**Your objective**
Across the data below, how many lines have the word "Given" in them? Respond with the number alone.

[Collected data entries]

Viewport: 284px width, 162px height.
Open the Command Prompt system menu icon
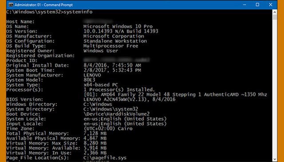click(x=11, y=5)
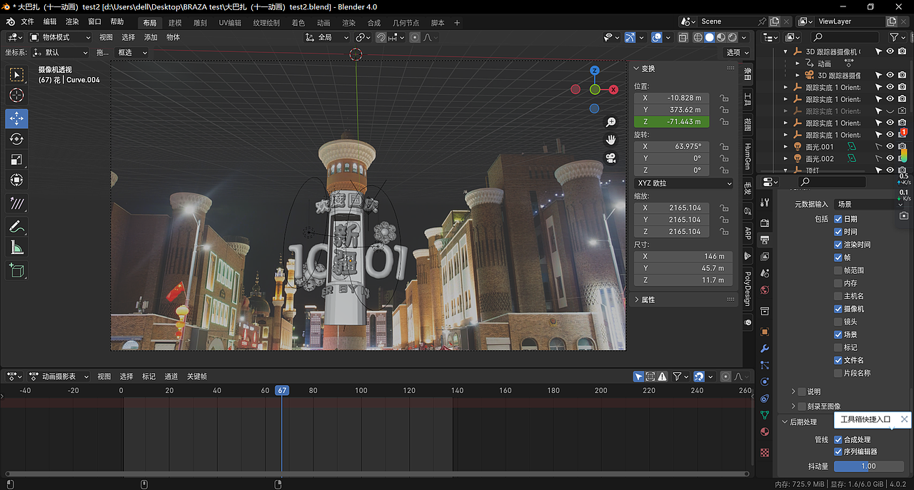Click the zoom magnifier viewport icon
The width and height of the screenshot is (914, 490).
[x=611, y=123]
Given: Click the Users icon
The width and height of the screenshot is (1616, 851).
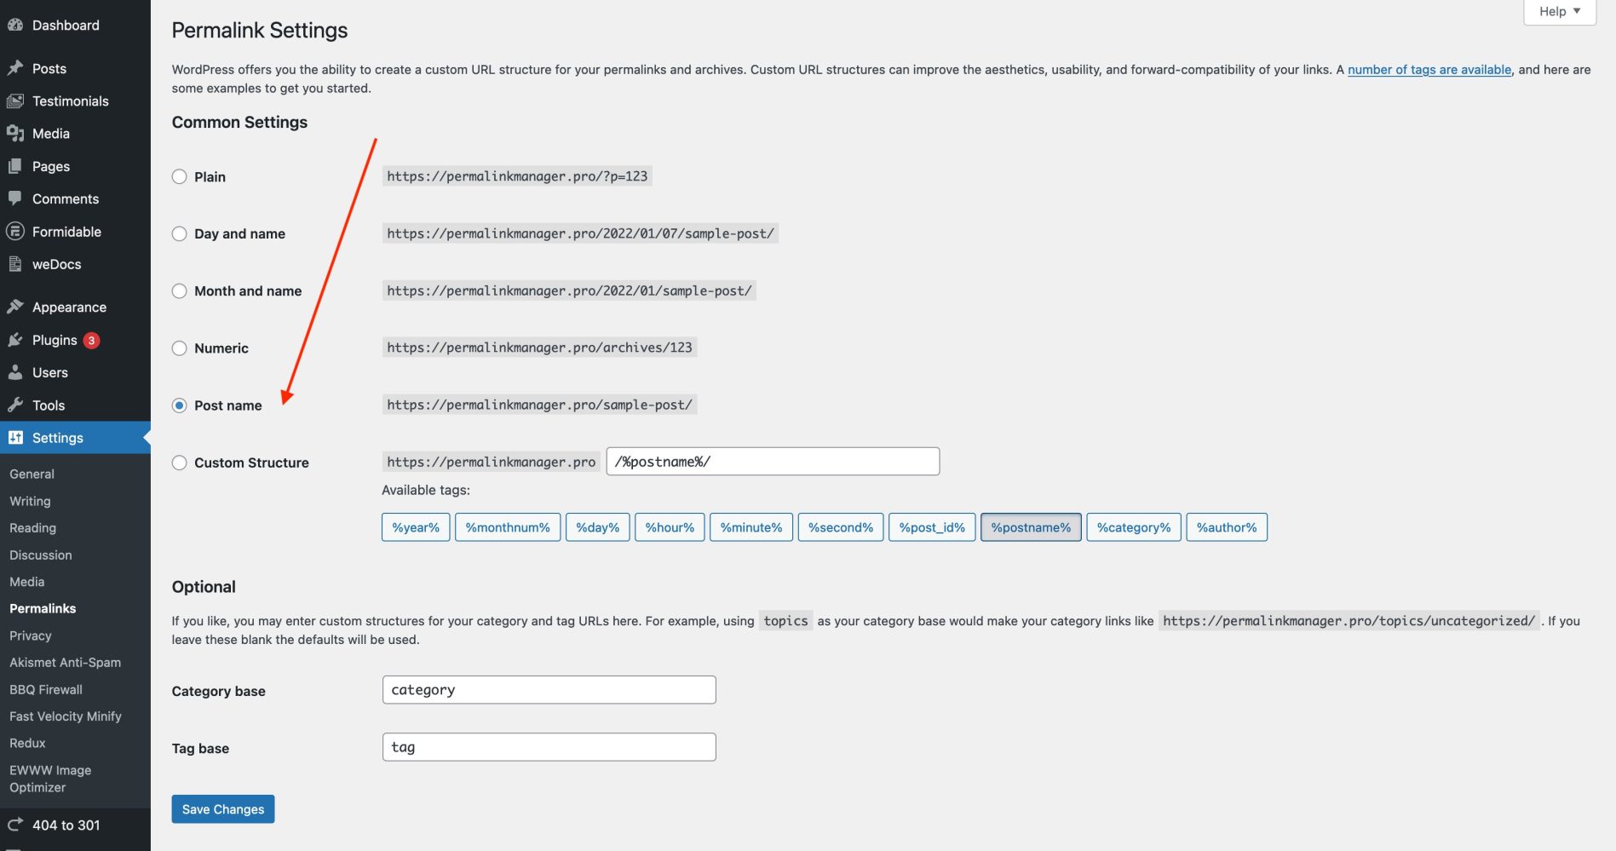Looking at the screenshot, I should click(x=15, y=371).
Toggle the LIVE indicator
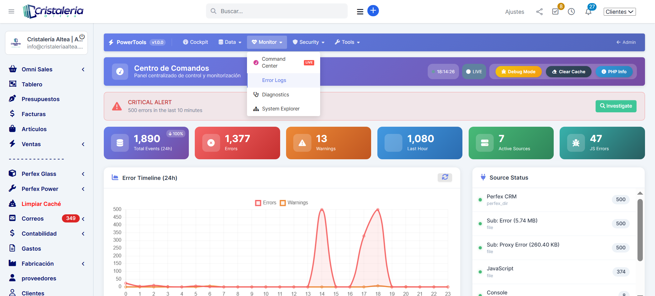The height and width of the screenshot is (296, 655). (x=474, y=72)
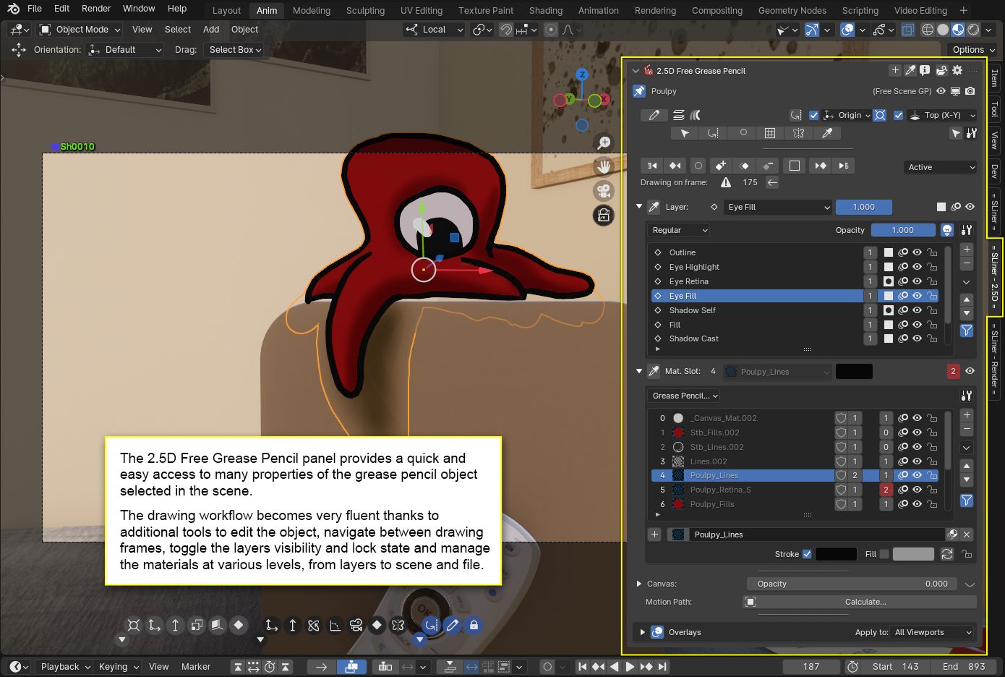1005x677 pixels.
Task: Click the filter icon beside layers list
Action: (x=966, y=331)
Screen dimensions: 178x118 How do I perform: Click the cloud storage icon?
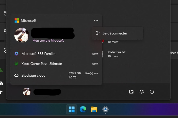[x=16, y=75]
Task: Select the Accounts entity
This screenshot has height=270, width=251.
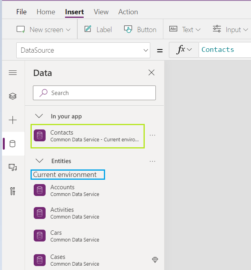Action: tap(62, 190)
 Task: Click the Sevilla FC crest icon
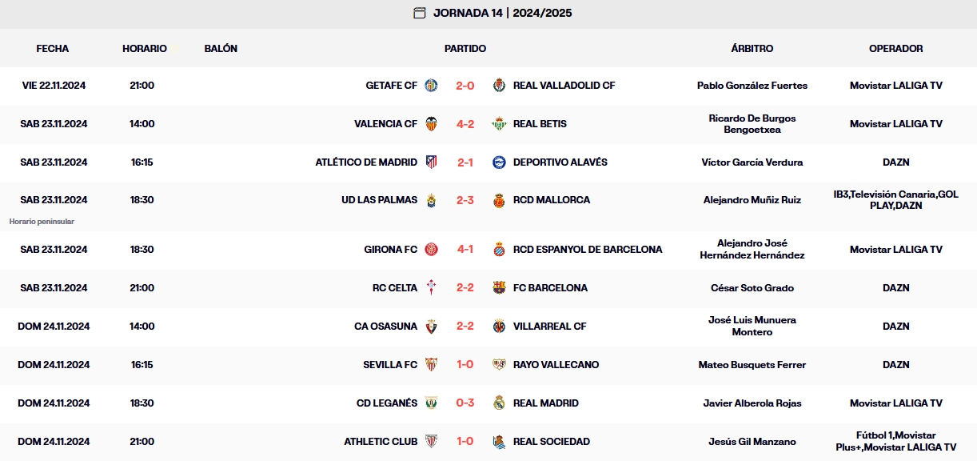point(432,364)
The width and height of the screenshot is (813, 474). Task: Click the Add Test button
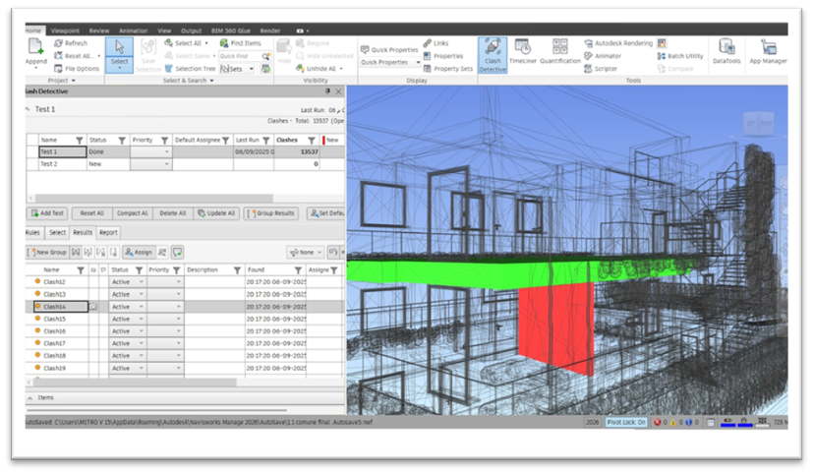[47, 213]
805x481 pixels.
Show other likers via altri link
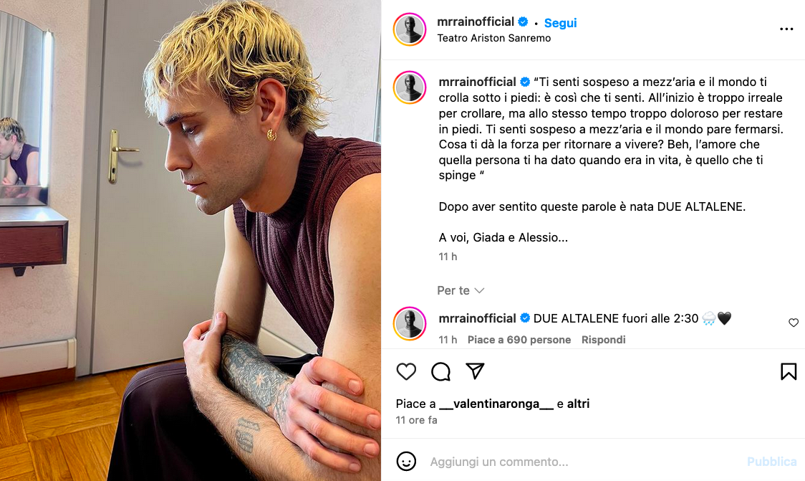point(578,404)
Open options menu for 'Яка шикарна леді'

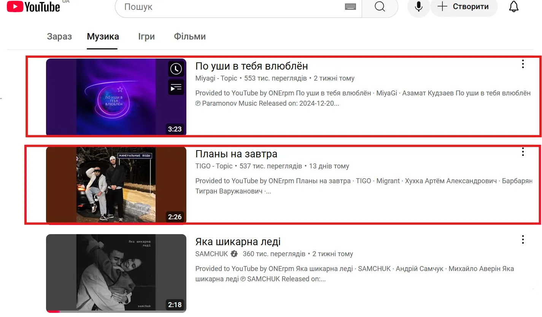[x=523, y=240]
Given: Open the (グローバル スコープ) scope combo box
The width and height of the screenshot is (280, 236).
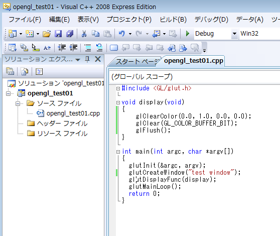Looking at the screenshot, I should tap(194, 77).
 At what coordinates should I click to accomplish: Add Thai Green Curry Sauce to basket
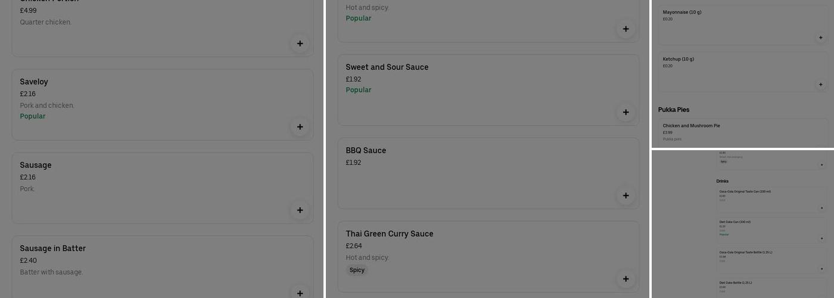pyautogui.click(x=626, y=279)
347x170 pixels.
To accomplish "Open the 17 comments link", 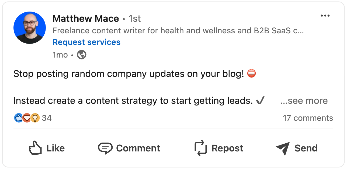I will tap(308, 118).
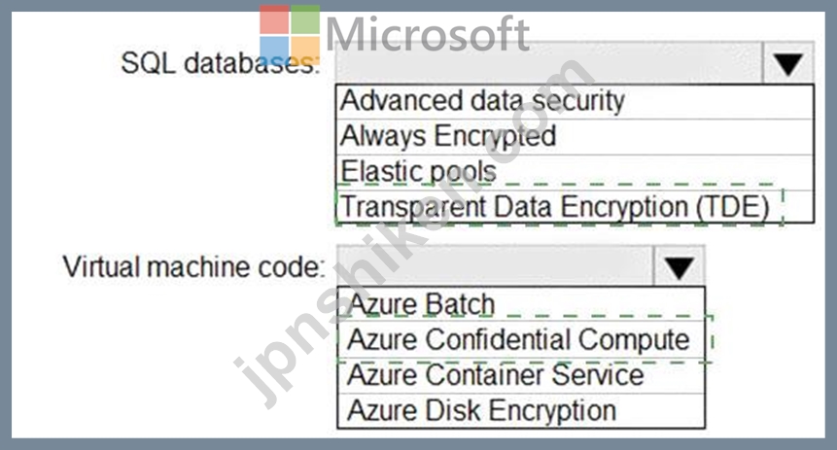Open the SQL databases dropdown arrow

click(x=788, y=62)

**Answer to the exercise**
2